Consider the $700 billion bailout plan. Where has the first $350 billion gone and at what price? No one seems to know. Have the banks inserted that money into the system or are they hoarding it? Seems like the latter. Should the car makers get a hand out or should two and a half million jobs reliant on them be put on the block? Maybe the over-excited Ashton Kutcher was right on the last Real Time with Bill Maher for the year. Maybe the oil companies should bail out the car companies, not the government. Vested interest and all.

And before the Republicans get too high and mighty over this dilemma, they might want to eye up that other inefficient job factory known as the military industrial complex. Or the war in Iraq. Suffice it to say, the US is inevitably facing a massive readjustment, the likes of which will make Rogernomics look painless.

Consider the state governments, facing massive blowouts due to declining revenues from sales, income and property taxes, face some hard choices. Say what you will about Colorado's experiment with TABOR, Gordon Campbell, but at least Colorado's budget shortfall is a puny $20 per capita. It's miniscule compared with California's $711 per capita, and that was before the bushfires.

Call me a pessimist, but things is the US are facing a god-awful crunch. This crisis isn't over by a long chalk. And just because there won't be identical images of 1930s soup kitchen lines, doesn't mean that a depression might not be on its way. It would look different, as Drake Bennett at Boston.com says:

Most of us, of course, think we know what a depression looks like. Open a history book and the images will be familiar: mobs at banks and lines at soup kitchens, stockbrokers in suits selling apples on the street, families piled with all their belongings into jalopies. Families scrimp on coffee and flour and sugar, rinsing off tinfoil to reuse it and re-mending their pants and dresses. A desperate government mobilizes legions of the unemployed to build bridges and airports, to blaze trails in national forests, to put on traveling plays and paint social-realist murals.

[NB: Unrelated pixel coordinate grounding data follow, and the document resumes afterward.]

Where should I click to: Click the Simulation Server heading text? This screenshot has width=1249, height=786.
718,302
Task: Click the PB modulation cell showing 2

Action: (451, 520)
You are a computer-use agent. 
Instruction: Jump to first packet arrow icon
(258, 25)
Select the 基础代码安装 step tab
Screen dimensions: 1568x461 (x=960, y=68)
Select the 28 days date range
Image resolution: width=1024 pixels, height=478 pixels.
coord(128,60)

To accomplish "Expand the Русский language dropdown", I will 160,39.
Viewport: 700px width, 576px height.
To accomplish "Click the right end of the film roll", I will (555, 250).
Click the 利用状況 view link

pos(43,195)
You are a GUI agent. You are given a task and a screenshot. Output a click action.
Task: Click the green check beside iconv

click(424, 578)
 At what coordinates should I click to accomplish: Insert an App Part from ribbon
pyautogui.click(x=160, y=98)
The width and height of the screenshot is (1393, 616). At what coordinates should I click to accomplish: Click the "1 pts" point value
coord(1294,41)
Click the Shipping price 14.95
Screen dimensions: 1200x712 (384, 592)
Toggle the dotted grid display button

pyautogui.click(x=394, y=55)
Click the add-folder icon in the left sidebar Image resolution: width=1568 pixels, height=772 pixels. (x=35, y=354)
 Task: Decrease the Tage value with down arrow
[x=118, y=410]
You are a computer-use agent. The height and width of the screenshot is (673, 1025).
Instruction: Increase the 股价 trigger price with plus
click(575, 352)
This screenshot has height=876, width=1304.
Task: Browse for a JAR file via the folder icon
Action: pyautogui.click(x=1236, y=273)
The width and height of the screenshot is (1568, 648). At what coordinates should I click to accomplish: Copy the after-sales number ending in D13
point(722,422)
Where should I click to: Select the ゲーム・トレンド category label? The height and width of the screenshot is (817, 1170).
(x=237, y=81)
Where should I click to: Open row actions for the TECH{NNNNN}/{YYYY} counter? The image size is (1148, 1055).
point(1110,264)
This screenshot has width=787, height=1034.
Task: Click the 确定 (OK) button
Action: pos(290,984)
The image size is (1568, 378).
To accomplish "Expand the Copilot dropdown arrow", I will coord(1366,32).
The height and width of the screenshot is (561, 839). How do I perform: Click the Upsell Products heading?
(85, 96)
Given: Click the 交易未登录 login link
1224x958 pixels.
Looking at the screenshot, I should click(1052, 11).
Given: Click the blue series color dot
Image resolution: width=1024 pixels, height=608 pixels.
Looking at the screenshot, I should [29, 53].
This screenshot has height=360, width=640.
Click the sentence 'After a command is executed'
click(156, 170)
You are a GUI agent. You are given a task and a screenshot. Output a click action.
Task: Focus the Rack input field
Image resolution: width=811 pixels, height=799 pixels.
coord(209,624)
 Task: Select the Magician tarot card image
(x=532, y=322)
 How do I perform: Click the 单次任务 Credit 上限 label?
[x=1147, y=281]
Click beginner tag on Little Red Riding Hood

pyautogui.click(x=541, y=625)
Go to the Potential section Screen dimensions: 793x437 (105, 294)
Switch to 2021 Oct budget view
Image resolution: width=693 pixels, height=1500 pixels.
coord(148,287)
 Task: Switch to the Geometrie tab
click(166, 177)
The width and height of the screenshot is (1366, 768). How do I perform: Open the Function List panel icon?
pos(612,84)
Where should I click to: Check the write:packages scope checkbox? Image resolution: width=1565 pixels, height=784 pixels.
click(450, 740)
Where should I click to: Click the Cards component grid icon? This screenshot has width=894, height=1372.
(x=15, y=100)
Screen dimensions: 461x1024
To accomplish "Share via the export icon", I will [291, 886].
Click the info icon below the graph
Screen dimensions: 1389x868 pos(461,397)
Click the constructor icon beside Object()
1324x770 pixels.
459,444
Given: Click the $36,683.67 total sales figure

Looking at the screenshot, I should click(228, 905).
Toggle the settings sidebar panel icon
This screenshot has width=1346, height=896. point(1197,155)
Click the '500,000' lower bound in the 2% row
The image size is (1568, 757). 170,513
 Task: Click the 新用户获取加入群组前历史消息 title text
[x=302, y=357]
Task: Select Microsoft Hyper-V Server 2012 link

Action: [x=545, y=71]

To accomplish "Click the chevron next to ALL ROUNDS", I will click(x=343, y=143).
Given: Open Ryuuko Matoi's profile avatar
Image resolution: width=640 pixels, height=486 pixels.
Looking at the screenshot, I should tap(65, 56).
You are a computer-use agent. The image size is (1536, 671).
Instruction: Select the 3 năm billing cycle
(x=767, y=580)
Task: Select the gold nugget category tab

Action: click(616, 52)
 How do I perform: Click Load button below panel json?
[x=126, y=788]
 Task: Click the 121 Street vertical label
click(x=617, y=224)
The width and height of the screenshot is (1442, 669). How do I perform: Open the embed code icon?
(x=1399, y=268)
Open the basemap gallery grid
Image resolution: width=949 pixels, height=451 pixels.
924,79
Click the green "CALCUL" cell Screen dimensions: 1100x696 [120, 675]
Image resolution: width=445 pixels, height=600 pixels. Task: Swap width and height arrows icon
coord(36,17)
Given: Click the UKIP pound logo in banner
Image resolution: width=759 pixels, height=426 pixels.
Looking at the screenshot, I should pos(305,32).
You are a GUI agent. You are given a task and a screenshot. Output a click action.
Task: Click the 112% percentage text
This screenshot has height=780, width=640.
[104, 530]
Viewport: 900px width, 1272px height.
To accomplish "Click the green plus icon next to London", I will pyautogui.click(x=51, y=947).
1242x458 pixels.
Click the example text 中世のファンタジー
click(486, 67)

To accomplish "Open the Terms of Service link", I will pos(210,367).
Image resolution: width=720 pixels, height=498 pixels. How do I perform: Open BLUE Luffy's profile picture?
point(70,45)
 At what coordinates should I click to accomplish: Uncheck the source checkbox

Today, however, whatever a depression would look like, that's not it. We are separated from the 1930s by decades of profound economic, technological, and political change, and a modern landscape of scarcity would reflect that.

...[A]bove all, a depression circa 2009 might be a less visible and more isolating experience. With the diminishing price of televisions and the proliferation of channels, it's getting easier and easier to kill time alone, and free time is one thing a 21st-century depression would create in abundance. Instead of dusty farm families, the icon of a modern-day depression might be something as subtle as the flickering glow of millions of televisions glimpsed through living room windows, as the nation's unemployed sit at home filling their days with the cheapest form of distraction available.

In other words, life would be the soul-crushing isolation of the unemployed trapped at home, the supposed nirvana that some right wing blogs describe as bludging. Welcome to my world. Believe me, it's not that glamorous.